Claret que era eminentemente un hombre de acción, era, al mismo tiempo, hombre de profunda oración. Su devoción a la eucaristía le hacía entrar en un santuario que era su propio interior, y allí se dejaba querer por Dios. Su cariño a la Virgen María le hacía sentirse hijo de su corazón y la consideraba una aliada en la lucha por los valores del reino de Dios. Su dedicación al estudio y reflexión de la Biblia le abría dilatados campos de riqueza espiritual en donde encontraba tesoros que repartía después en su predicación al pueblo.

Por eso, cuando los misioneros le pidieron unas palabras, Claret esbozó una definición en la que todos vieron su mismo retrato:

“Un hijo del Corazón de María es un hombre que arde en caridad y que abrasa por donde pasa. Nada le causa temor: abraza los sacrificios, se complace en las calumnias y se alegra hasta en los tormentos. No piensa sino cómo seguirá e imitará a Jesucristo...buscando siempre la salvación de sus hermanos”.

Los dos años finales

En 1868 triunfó la revolución en España y Claret salió al destierro. Poco después el papa Pío IX convocó a todos los obispos del mundo al Concilio vaticano I y el arzobispo se dirigió a Roma dispuesto a defender la causa del Papa con todas las fuerzas que le quedaban en el corazón tras una vida tan trabajada.

Suspendido el Concilio en 1870, Claret buscó refugio en el sur de Francia, entre sus hijos los misioneros que también habían tenido que salir de España huyendo de la revolución.

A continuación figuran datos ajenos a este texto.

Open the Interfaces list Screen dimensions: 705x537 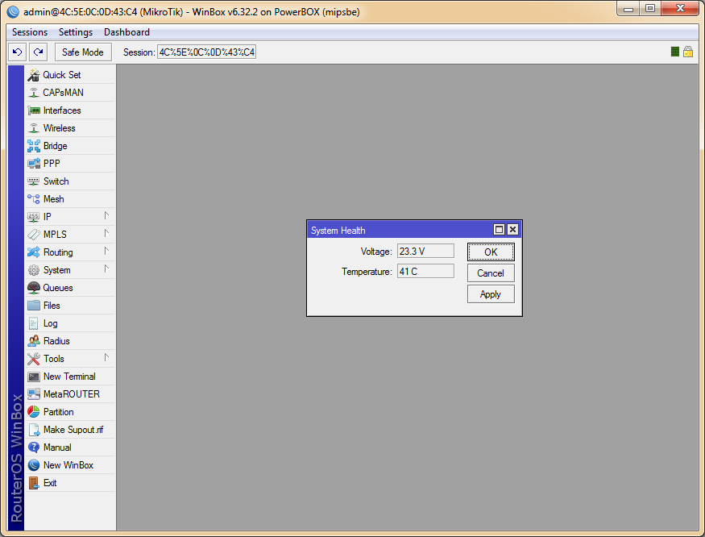tap(62, 110)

Pero la mano del odio lo seguía a todas partes. Sabiendo que el gobierno español había pedido una orden de arresto para él por considerarlo un peligro público, el cansado arzobispo pidió un día, como en sus años jóvenes, una sotana negra, un bastón, la alforja del misionero, y salió camino de las montañas hasta encontrar un hogar en un viejo monasterio de la localidad de Frontfroide.

Allí, el 24 de octubre de 1870, Antonio María Claret, apóstol de dos continentes y luchador incansable de la causa de Dios y de los hombres, entregó su vida en manos del Creador.

Sobre su tumba, los monjes del monasterio grabaron estas palabras: “He amado la justicia y aborrecido la iniquidad; por eso muero en el destierro”.

Ochenta años más tarde, el 7 de mayo de 1950, el papa Pío XII lo proclamaba “santo” de la Iglesia. Es decir, cristiano ejemplar, que fue consecuente con su dignidad de hijo de Dios, y supo para qué había vivido.